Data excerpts
□ □ □
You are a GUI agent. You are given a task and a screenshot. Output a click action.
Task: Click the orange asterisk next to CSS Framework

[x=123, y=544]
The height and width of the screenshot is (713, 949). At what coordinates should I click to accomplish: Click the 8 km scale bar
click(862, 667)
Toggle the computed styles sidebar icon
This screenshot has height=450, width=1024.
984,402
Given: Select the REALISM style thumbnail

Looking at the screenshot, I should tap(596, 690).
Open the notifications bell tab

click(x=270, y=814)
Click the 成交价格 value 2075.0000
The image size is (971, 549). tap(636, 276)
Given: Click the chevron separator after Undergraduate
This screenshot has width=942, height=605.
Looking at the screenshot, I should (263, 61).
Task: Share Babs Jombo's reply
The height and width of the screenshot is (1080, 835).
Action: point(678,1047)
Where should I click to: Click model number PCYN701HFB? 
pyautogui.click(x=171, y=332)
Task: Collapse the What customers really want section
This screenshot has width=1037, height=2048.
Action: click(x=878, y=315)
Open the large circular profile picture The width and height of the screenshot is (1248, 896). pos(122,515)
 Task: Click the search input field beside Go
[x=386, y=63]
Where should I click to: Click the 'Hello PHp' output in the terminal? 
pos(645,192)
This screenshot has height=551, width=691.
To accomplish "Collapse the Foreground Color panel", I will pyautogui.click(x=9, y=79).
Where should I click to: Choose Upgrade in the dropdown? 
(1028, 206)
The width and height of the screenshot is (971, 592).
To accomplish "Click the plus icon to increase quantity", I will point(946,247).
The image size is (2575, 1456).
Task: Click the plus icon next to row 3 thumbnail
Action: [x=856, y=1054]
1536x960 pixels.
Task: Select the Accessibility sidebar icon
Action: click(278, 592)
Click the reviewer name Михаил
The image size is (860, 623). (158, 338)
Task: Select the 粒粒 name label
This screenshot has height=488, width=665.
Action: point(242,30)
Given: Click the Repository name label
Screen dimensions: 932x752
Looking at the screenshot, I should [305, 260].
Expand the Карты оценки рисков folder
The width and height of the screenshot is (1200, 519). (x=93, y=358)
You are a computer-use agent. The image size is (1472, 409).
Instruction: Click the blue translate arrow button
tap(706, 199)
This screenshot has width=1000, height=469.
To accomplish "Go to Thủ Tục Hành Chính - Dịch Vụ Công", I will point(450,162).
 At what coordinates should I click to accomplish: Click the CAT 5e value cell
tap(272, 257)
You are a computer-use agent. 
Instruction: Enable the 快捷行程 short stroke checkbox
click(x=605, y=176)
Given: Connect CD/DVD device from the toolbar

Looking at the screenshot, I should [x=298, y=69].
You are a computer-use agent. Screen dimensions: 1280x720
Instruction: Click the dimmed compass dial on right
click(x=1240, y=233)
□ □ □
◆ TASK OBJECTIVE
Restate the records from above exactly as they read.

◆ SOLUTION FOR THIS TASK
You are a GUI agent. You are given a task and a screenshot. Output a click action.
Task: Click the orange asterisk next to CSS Framework

[x=123, y=544]
The height and width of the screenshot is (713, 949). At what coordinates should I click to accomplish: Click the 8 km scale bar
click(862, 667)
Toggle the computed styles sidebar icon
This screenshot has height=450, width=1024.
984,402
Given: Select the REALISM style thumbnail

Looking at the screenshot, I should tap(596, 690).
Open the notifications bell tab

click(x=270, y=814)
Click the 成交价格 value 2075.0000
The image size is (971, 549). tap(636, 276)
Given: Click the chevron separator after Undergraduate
This screenshot has width=942, height=605.
Looking at the screenshot, I should (263, 61).
Task: Share Babs Jombo's reply
The height and width of the screenshot is (1080, 835).
Action: point(678,1047)
Where should I click to: Click model number PCYN701HFB? 
pyautogui.click(x=171, y=332)
Task: Collapse the What customers really want section
This screenshot has width=1037, height=2048.
Action: click(x=878, y=315)
Open the large circular profile picture The width and height of the screenshot is (1248, 896). pos(122,515)
 Task: Click the search input field beside Go
[x=386, y=63]
Where should I click to: Click the 'Hello PHp' output in the terminal? 
pos(645,192)
This screenshot has height=551, width=691.
To accomplish "Collapse the Foreground Color panel", I will pyautogui.click(x=9, y=79).
Where should I click to: Choose Upgrade in the dropdown? 
(1028, 206)
The width and height of the screenshot is (971, 592).
To accomplish "Click the plus icon to increase quantity", I will point(946,247).
The image size is (2575, 1456).
Task: Click the plus icon next to row 3 thumbnail
Action: [x=856, y=1054]
1536x960 pixels.
Task: Select the Accessibility sidebar icon
Action: click(278, 592)
Click the reviewer name Михаил
The image size is (860, 623). (158, 338)
Task: Select the 粒粒 name label
This screenshot has height=488, width=665.
Action: point(242,30)
Given: Click the Repository name label
Screen dimensions: 932x752
Looking at the screenshot, I should [305, 260].
Expand the Карты оценки рисков folder
The width and height of the screenshot is (1200, 519). (x=93, y=358)
You are a computer-use agent. The image size is (1472, 409).
Instruction: Click the blue translate arrow button
tap(706, 199)
This screenshot has width=1000, height=469.
To accomplish "Go to Thủ Tục Hành Chính - Dịch Vụ Công", I will point(450,162).
 At what coordinates should I click to accomplish: Click the CAT 5e value cell
tap(272, 257)
You are a computer-use agent. 
Instruction: Enable the 快捷行程 short stroke checkbox
click(x=605, y=176)
Given: Connect CD/DVD device from the toolbar

Looking at the screenshot, I should [x=298, y=69].
You are a computer-use agent. Screen dimensions: 1280x720
Instruction: Click the dimmed compass dial on right
click(x=1240, y=233)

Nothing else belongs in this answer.